Implementing a Personal Health Record While Applying For Health Insurance Online
The preparation phase of filing for health insurance is an excellent time to implement a computer-based personal health record (PHR) because you can proverbially kill two birds with one stone, i.e. begin the creation of your own all important personal medical record and decrease the likelihood of being denied medical insurance coverage or experiencing gaps in your coverage known as pre-existing exclusions if your application is approved because of incorrect information entered on your application. The online health insurance application process from acquisition of health insurance quotes to the final application approval is a streamlined one which is designed to enable you to find the best insurance for you in the least amount of time, but if you do not have the proper information pertaining to your health while going through the process, the efficiency that is intended may be minimized or negated.
The creation of a personal health record as you prepare to file for health insurance online probably can not only help you more efficiently and accurately go through the application process and find the health insurance that is best for you, but can also be of immense value to you in the future in other settings such as applying for a job, applying for various licenses that require health information, obtaining an airman medical certificate if you are a pilot, and preparing for visits to doctors or other health care providers, only to mention a few.
In applying for health insurance, as is the case in virtually any application proceeding, going through the process without having documents to refer to can be very frustrating and might result in incorrect information being submitted causing your application to be denied, and in the worst case scenario, a conviction for health insurance fraud.
In deciding whether not to grant you medical insurance, insurance companies want to know a number of things about your past and current health such as past illnesses, current illnesses, dates of onset of symptoms pertaining to diagnosed and non-diagnosed medical conditions, surgeries, past and present medications, allergies, immunizations and even some details about the health of family members inasmuch as some conditions have hereditary links.

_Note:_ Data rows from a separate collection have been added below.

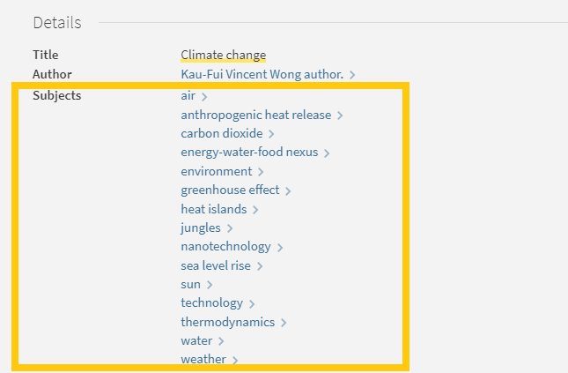Follow the sea level rise subject
Screen dimensions: 568x373
coord(216,265)

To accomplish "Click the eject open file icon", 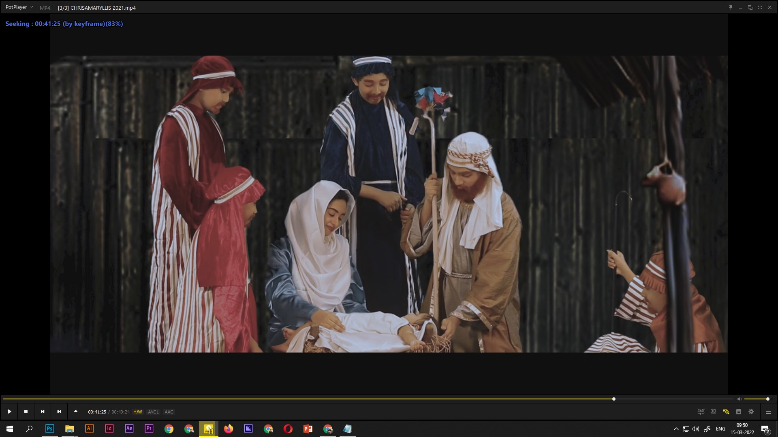I will click(76, 412).
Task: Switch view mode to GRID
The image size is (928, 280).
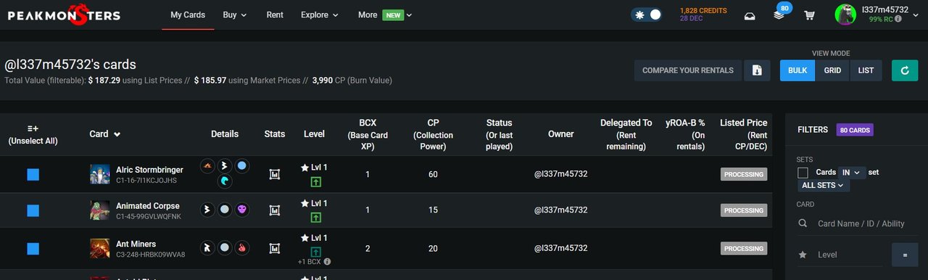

Not all insurance companies use the same application form, but to get a good idea of additional information that you need to focus on entering into your personal health record in preparation for the application process you can download a standard insurance application for your state from a site on the Internet. You may be able to obtain some of the relevant information from paper records you already have such as copies of superbills from doctor visits, a health diary, prescription receipts, prescription bottle labels or notes you have taken during actual doctor visits. As you gather this information prior to applying for health insurance online is a good idea to organize it for quick and easy reference during the health insurance online application process by entering it into the appropriate sections of your PHR.
It is unlikely that you will have all the information you need at your fingertips, thus it might be necessary to obtain some of that information from your health care provider(s). While it would not be practical or reasonable to expect your healthcare provider to review your office medical record and answer all your questions during a sick visit or follow up visit, state laws give you access to review your medical records upon request during the office business hours. Because this might be a unique experience for your healthcare provider and staff and could engender some concerns regarding possible litigious intent on your part, it might be a good idea to be forthright early on in expressing exactly what your purpose is for acquiring the information and why you think having a personal health record would be of benefit to you and possibly the health care provider as well.
As you review your office records is a good idea to take notes of what you can understand and perhaps make copies of important x-ray and laboratory reports which can later be incorporated in your PHR if you have a scanner. If your medical history is rather complicated and/or your office record is not legible or difficult to understand it might be best to speak with your doctor to see if a special appointment can be made to review and discuss the salient features of the record and/or if a summary with dates and copies of the important supporting documents such as laboratory reports and x-rays can be provided. If your doctor has a very busy schedule and would charge you a visit to provide this information you might request assistance from a qualified member of the staff instead of the doctor per se, if appropriate.